**Input data:**

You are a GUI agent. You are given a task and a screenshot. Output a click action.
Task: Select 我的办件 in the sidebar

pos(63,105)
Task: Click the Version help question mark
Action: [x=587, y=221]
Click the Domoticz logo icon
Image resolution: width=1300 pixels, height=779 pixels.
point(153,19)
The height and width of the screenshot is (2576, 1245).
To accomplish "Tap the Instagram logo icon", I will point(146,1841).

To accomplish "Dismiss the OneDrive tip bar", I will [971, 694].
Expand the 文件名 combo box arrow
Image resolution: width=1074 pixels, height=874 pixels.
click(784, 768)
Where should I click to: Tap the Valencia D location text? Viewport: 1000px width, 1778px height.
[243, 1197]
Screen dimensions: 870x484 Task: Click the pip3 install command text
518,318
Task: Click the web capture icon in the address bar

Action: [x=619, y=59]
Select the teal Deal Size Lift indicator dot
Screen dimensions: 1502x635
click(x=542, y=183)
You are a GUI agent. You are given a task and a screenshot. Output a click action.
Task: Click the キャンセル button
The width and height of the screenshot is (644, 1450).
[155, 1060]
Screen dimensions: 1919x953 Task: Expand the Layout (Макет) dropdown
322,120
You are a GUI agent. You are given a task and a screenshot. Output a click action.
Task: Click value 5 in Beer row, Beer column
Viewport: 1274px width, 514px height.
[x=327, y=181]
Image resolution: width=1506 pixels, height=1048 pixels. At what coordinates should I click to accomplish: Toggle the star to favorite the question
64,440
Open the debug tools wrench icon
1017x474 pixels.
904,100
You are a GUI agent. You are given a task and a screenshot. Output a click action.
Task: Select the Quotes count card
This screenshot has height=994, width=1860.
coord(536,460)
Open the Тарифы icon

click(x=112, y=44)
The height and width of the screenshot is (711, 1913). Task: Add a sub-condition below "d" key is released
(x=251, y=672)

**Your task:** Extract each record, keeping it identical to the original.

**Result below:**
You are a GUI agent. You are given a task and a screenshot. Output a click action.
Task: Select 我的办件 in the sidebar

pos(63,105)
Task: Click the Version help question mark
Action: [x=587, y=221]
Click the Domoticz logo icon
Image resolution: width=1300 pixels, height=779 pixels.
point(153,19)
The height and width of the screenshot is (2576, 1245).
To accomplish "Tap the Instagram logo icon", I will point(146,1841).

To accomplish "Dismiss the OneDrive tip bar", I will [971, 694].
Expand the 文件名 combo box arrow
Image resolution: width=1074 pixels, height=874 pixels.
click(784, 768)
Where should I click to: Tap the Valencia D location text? Viewport: 1000px width, 1778px height.
[243, 1197]
Screen dimensions: 870x484 Task: Click the pip3 install command text
518,318
Task: Click the web capture icon in the address bar

Action: [x=619, y=59]
Select the teal Deal Size Lift indicator dot
Screen dimensions: 1502x635
click(x=542, y=183)
You are a GUI agent. You are given a task and a screenshot. Output a click action.
Task: Click the キャンセル button
The width and height of the screenshot is (644, 1450).
[155, 1060]
Screen dimensions: 1919x953 Task: Expand the Layout (Макет) dropdown
322,120
You are a GUI agent. You are given a task and a screenshot. Output a click action.
Task: Click value 5 in Beer row, Beer column
Viewport: 1274px width, 514px height.
[x=327, y=181]
Image resolution: width=1506 pixels, height=1048 pixels. At what coordinates should I click to accomplish: Toggle the star to favorite the question
64,440
Open the debug tools wrench icon
1017x474 pixels.
904,100
You are a GUI agent. You are given a task and a screenshot. Output a click action.
Task: Select the Quotes count card
This screenshot has height=994, width=1860.
coord(536,460)
Open the Тарифы icon

click(x=112, y=44)
The height and width of the screenshot is (711, 1913). Task: Add a sub-condition below "d" key is released
(x=251, y=672)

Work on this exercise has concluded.